Format the lines of the records below as a JSON list of strings, one string per line and no entries for blank lines, beginning with the line containing "Viewport: 790px width, 525px height." and continuing through the line containing "(x=287, y=68)". Include only those lines.

** start **

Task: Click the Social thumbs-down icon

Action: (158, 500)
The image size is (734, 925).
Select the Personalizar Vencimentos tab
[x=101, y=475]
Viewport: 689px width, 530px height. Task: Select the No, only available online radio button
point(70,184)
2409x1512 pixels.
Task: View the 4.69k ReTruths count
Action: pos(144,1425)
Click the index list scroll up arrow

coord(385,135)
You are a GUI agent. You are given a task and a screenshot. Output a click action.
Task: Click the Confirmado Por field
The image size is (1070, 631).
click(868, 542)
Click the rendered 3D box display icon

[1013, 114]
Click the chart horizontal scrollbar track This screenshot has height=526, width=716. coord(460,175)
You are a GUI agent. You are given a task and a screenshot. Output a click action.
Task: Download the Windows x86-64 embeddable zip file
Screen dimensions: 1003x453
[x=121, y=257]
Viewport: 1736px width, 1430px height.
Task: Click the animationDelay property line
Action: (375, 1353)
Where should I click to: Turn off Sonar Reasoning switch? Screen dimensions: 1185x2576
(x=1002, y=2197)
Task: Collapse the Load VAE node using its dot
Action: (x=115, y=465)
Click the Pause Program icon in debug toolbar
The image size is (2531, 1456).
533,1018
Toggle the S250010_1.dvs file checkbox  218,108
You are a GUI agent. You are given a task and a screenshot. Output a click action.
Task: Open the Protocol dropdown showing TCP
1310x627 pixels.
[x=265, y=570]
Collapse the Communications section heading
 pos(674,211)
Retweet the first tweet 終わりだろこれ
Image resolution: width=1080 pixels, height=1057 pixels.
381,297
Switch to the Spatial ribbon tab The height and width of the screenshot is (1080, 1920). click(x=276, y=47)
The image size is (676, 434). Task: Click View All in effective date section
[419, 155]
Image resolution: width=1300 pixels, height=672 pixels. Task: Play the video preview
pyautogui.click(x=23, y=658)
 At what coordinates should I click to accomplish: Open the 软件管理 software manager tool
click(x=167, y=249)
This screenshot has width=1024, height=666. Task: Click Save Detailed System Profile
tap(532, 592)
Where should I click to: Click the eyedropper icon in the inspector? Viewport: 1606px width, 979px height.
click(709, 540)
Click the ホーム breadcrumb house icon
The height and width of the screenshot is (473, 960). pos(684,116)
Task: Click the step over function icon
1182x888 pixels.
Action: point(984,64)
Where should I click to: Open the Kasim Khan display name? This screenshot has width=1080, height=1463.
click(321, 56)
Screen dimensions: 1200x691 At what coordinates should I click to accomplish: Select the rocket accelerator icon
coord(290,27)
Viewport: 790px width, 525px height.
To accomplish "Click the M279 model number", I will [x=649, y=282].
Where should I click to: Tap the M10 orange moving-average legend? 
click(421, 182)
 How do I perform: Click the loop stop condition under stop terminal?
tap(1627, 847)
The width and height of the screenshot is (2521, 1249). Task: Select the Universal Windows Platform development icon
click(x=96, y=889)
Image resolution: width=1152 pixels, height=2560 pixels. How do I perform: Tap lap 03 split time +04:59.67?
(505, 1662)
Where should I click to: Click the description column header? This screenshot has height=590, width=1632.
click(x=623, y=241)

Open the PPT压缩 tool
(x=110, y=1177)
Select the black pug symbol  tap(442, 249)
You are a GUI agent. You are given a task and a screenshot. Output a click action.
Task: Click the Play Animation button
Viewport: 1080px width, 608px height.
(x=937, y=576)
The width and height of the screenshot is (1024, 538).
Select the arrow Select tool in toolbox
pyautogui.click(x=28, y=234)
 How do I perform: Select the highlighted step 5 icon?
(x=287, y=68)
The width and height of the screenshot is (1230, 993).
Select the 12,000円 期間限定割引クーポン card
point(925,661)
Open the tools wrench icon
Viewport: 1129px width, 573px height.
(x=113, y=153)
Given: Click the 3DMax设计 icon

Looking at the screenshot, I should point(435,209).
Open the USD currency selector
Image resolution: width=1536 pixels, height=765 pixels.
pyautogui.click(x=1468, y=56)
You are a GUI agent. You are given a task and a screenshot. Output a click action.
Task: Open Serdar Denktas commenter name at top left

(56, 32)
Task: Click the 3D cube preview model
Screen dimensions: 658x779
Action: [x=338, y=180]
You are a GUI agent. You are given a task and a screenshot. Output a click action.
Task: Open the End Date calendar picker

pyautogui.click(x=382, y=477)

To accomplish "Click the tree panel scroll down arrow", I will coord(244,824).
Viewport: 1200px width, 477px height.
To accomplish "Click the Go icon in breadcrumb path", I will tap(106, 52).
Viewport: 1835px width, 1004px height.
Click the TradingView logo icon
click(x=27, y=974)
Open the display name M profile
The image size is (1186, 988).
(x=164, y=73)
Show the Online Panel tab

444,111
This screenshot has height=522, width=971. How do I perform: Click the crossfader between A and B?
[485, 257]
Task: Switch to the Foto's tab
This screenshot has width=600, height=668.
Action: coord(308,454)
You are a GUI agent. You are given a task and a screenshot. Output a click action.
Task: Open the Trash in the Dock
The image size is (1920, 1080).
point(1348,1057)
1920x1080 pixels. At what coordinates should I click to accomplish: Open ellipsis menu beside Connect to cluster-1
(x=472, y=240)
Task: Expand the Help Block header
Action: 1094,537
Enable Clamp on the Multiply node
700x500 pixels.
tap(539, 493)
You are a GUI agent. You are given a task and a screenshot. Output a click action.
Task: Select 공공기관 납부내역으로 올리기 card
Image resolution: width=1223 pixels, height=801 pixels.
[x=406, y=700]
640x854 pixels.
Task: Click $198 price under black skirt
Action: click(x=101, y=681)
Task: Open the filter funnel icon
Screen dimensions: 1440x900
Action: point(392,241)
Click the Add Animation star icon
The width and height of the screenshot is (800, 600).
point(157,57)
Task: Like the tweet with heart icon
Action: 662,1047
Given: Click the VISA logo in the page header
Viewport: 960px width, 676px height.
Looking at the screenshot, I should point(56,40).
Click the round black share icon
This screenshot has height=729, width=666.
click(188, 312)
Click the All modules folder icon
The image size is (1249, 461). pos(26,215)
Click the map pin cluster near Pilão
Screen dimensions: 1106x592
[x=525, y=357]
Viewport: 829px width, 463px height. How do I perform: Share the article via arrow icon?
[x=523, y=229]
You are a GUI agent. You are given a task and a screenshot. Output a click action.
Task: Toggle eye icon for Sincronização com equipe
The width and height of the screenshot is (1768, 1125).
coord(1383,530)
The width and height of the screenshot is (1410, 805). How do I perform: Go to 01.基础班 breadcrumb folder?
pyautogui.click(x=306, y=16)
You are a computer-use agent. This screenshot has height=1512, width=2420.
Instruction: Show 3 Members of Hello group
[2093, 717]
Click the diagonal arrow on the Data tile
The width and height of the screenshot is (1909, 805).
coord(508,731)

** end **

* **WORKED ANSWER**:
[
  "Viewport: 790px width, 525px height.",
  "To accomplish \"Click the M279 model number\", I will [x=649, y=282].",
  "Where should I click to: Tap the M10 orange moving-average legend? ",
  "click(421, 182)",
  " How do I perform: Click the loop stop condition under stop terminal?",
  "tap(1627, 847)",
  "The width and height of the screenshot is (2521, 1249). Task: Select the Universal Windows Platform development icon",
  "click(x=96, y=889)",
  "Image resolution: width=1152 pixels, height=2560 pixels. How do I perform: Tap lap 03 split time +04:59.67?",
  "(505, 1662)",
  "Where should I click to: Click the description column header? This screenshot has height=590, width=1632.",
  "click(x=623, y=241)",
  "Open the PPT压缩 tool",
  "(x=110, y=1177)",
  "Select the black pug symbol  tap(442, 249)",
  "You are a GUI agent. You are given a task and a screenshot. Output a click action.",
  "Task: Click the Play Animation button",
  "Viewport: 1080px width, 608px height.",
  "(x=937, y=576)",
  "The width and height of the screenshot is (1024, 538).",
  "Select the arrow Select tool in toolbox",
  "pyautogui.click(x=28, y=234)",
  " How do I perform: Select the highlighted step 5 icon?",
  "(x=287, y=68)"
]